Ms Carbon says this is an important skill because it frees up time and energy to devote to other things, allowing her to achieve balance in a life that to most people would appear too busy.
She is clearly an ‘energy sink’ as well, agreeing that she finds it hard flick the ‘off’ switch.
“I am completely wired, I have trouble sleeping,” she acknowledges.
An example of that energy is her book writing. At time when most mothers-to-be would be dialling down the workload, Ms Carbon started writing her first book, I Want to be an Olympian, five weeks before her third child was due.
That book was published and on the shelves in time for the 2004 Olympic Games. Several more in the series have followed – with the subjects being a footballer, a cricketer and another version of an Olympian.
Another strength Ms Carbon believes has helped her career, including sport, is a love of learning.

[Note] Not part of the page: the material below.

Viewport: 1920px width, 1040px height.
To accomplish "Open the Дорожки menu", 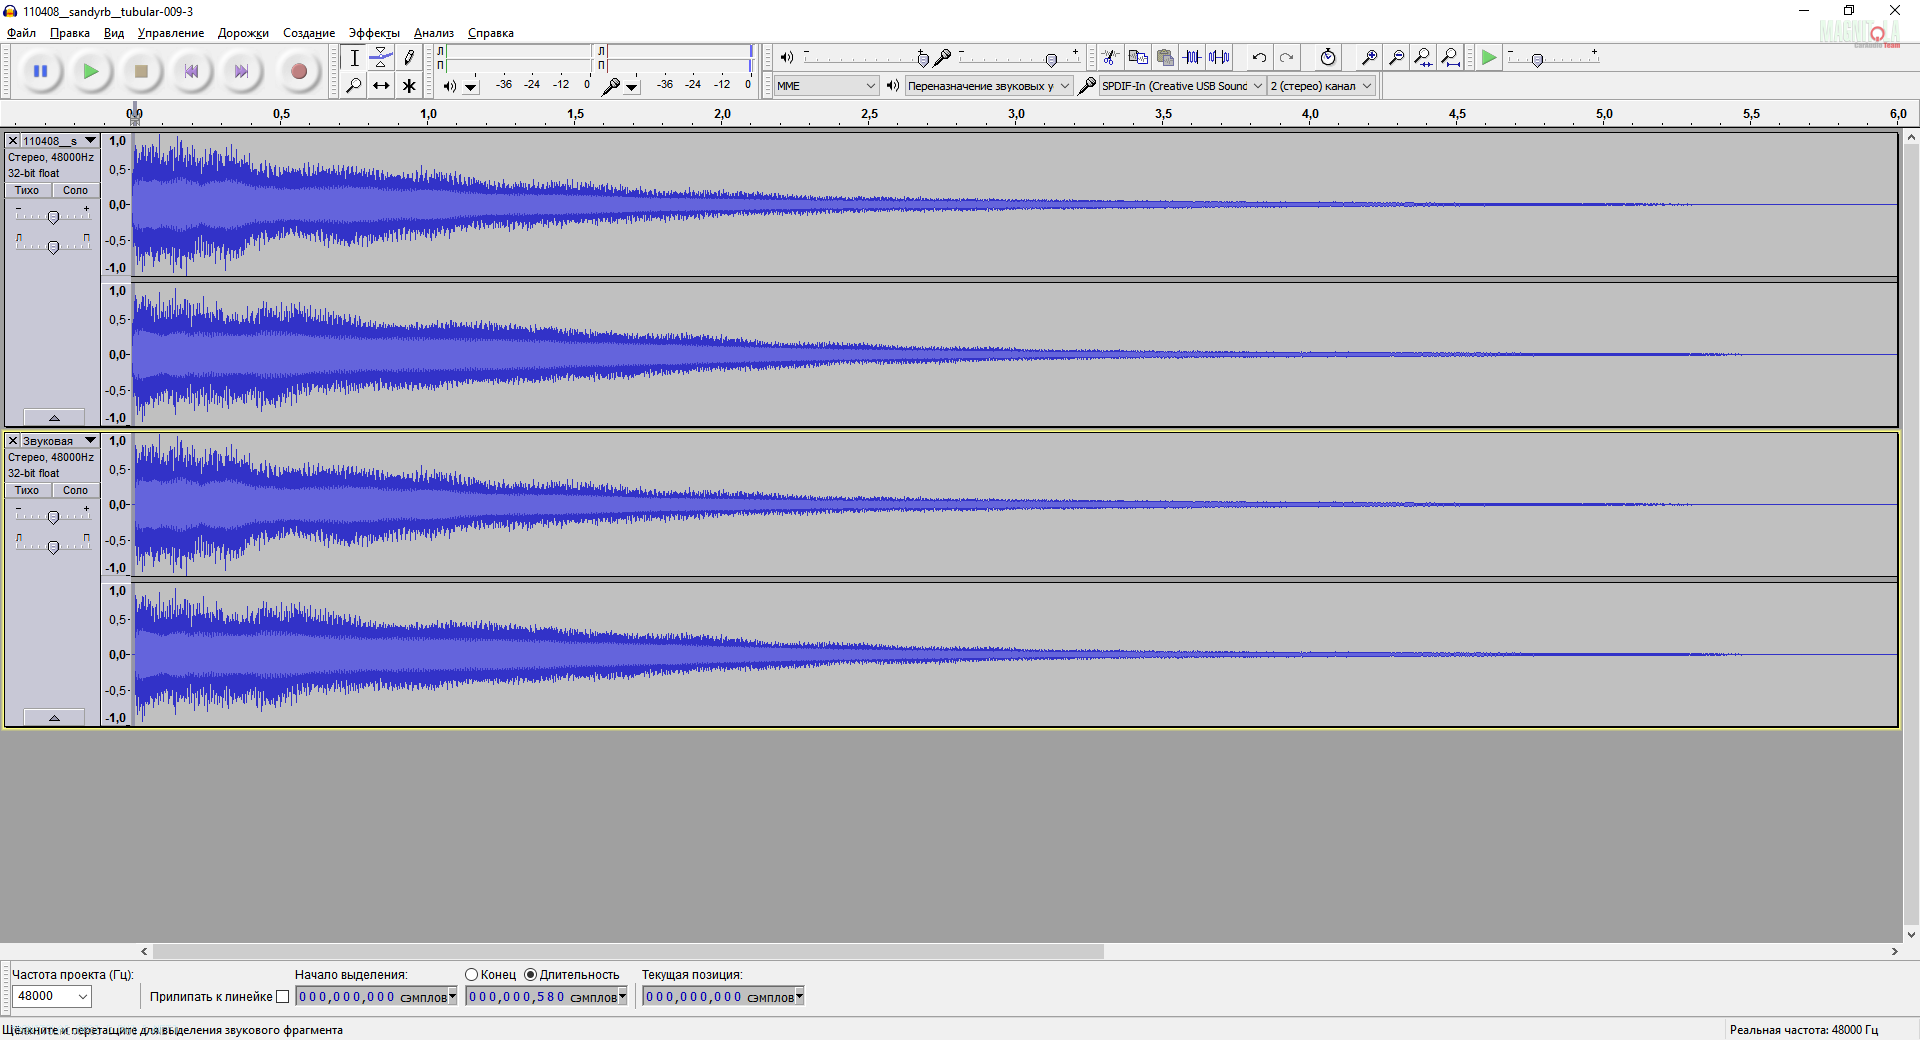I will (243, 33).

In fact, the former schoolteacher and mother of three believes that almost any skill can be learned.
She says, for instance, that she is against the increasing identification of talent in young kids in fields such as sport.
“It goes against the philosophy of being able to teach or learn skills,” Ms Carbon says.
She has taken that attitude to her business career, not only becoming an author, but developing an interactive digital product based on her books that helps children learn in the classroom. The concept was a significant investment but she and her software developer own the intellectual property to what she believes is a product with major potential.
That is not just talk. The interactive product has been taken up by the West Coast Eagles and distributed throughout Western Australian classrooms as an aid for teachers.
Ms Carbon’s successes are not limited to those mentioned above. She has an extensive background on the boards of not for profits, including a current role on the Australian Sports Commission, and a career history in marketing and communications.
Having achieved all this through simply putting her mind to it might provide hope for us all, but Ms Carbon admits she has a bit of both nature and nurture that is hard to ignore.
Her father, Barry, is chairman of Bauxite Resources and a former WA Environmental Protection Authority CEO while her mother, Del, holds a pre-metric state record for hurdles.
Ms Carbon recalls she showed a bit of talent for hurdles as a youngster, after realising her calves were too muscular for ballet.
She still uses a mental picture of the athletics track when she is trying to overcome obstacles in her adult life.
“When I am trying to achieve something and something goes wrong I see it as a hurdle on that 400-metre track,” Ms Carbon says.
“Instead of it being a hurdle that stops me it is a hurdle I get over to get to the finish line.
“I still physically see the hurdles.
“It means I am closer to the finish line rather than being further away from it.”